Stochastischer Terrorismus ist so schwer fassbar wie effektiv. Das dynamische und volatile Diskurscluster dahinter nimmt Terroranschläge nicht nur in Kauf, sondern legitimiert und ermöglicht sie schon im Vorhinein .
von Natascha Strobl, 18.11.20
Von »Querdenkern« bis zu Reichsbürgern haben sich verblüffend ähnliche Muster der Radikalisierung im rechten Spektrum herausgebildet. Allen gemein ist die Rückbindung an ihre Online-Communities, die Dehumanisierung ihrer Gegner – und die Billigung der Gewalt, die zwangsläufig am Ende steht.
Eines der zu beobachtenden Phänomene der letzten Jahre ist, wie ähnlich rechtsextreme Mobilsierungen weltweit ablaufen. Das ist in einer globalisierten Welt nicht verwunderlich. Nicht nur Waren und Informationen, sondern auch Protest-, Sub- und Aktivismuskulturen laufen zunehmend globalisiert ab. Das trifft auf alle Spektren, unabhängig der politischen Ausrichtung, zu. Für den Rechtsextremismus hat sich ein sehr volatiles und dynamisches globales Spektrum entwickelt, in dem verschiedene rechtsextreme Spektren organisch in einander Greifen. Dazu zählt vor allem die Neue Rechte (in den USA die sogenannte die Alt Right-Bewegung), der es um Diskursverschiebung, ja sogar Diskurszerstörung geht. Hier ist ein Strategiewandel zu beobachten. Bis vor einigen Jahren ging es vor allem darum, selbst als Akteurin diese Strategie auszuführen, also in gesellschaftliche Debatten hineinzukommen und große mediale bzw. politische Plattformen zu erhalten. Diese wurden nicht für die Debatte und dem Austausch von Argumenten genutzt, sondern um den demokratischen Diskurs so sehr zu verminen, dass er quasi nicht mehr zu führen ist. Das zeigt sich sehr gut anhand des Themenkomplexes »Flüchtlinge«, bei dem jede noch so nüchterne Feststellung zu einer emotional aufgeladenen Debatte führt, die jederzeit zu eskalieren droht.

Material:
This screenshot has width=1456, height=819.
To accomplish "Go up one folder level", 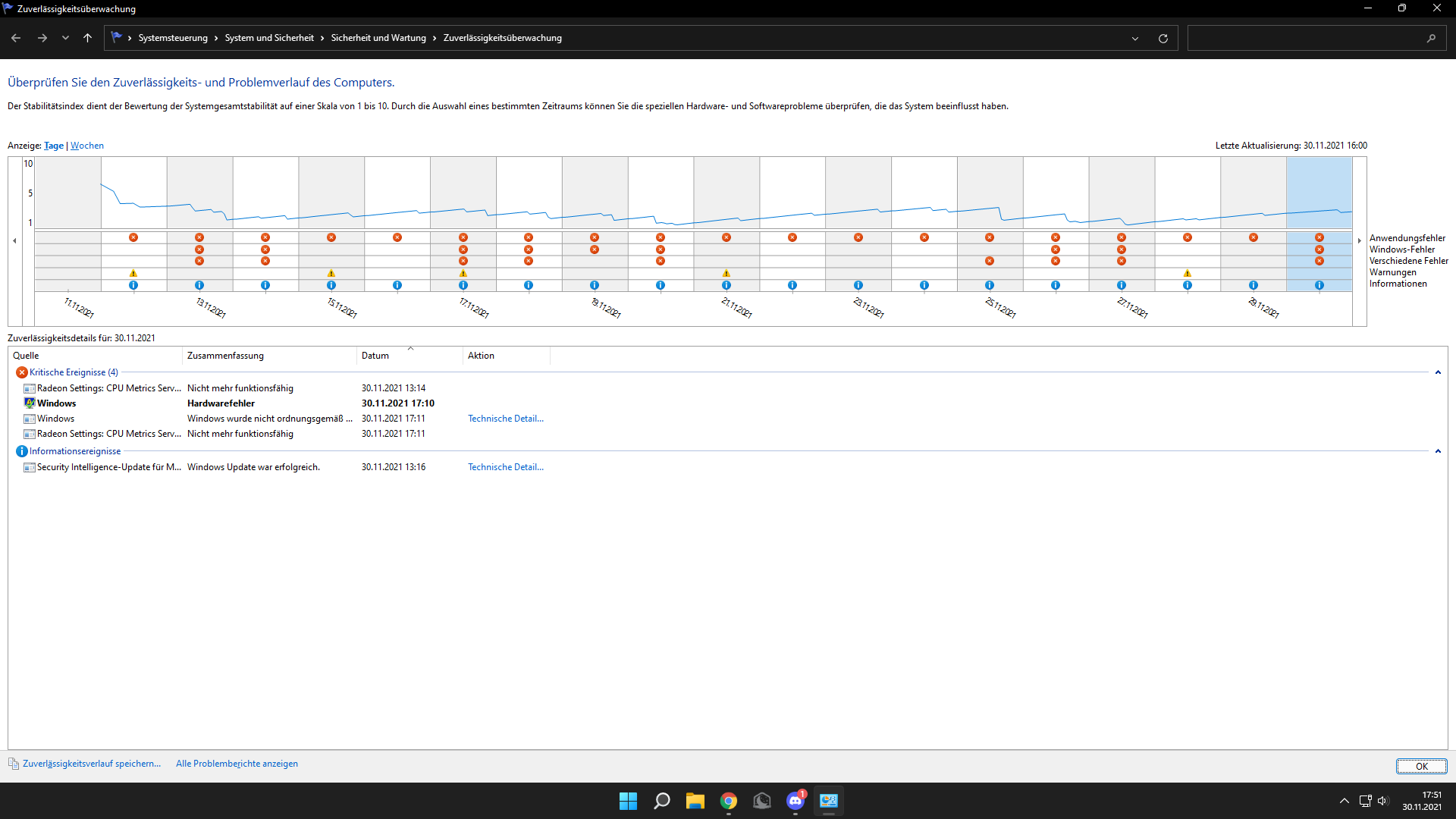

Aufgabe: Gib aus dem Text über stochastischen Terrorismus die Passage wieder, die mit "Stochastischer Terrorismus ist" beginnt und bis "im Vorhinein ." weitergeht, und benenne darin "Terroranschläge" in "Gewalttaten" um.

Lösung:
Stochastischer Terrorismus ist so schwer fassbar wie effektiv. Das dynamische und volatile Diskurscluster dahinter nimmt Gewalttaten nicht nur in Kauf, sondern legitimiert und ermöglicht sie schon im Vorhinein .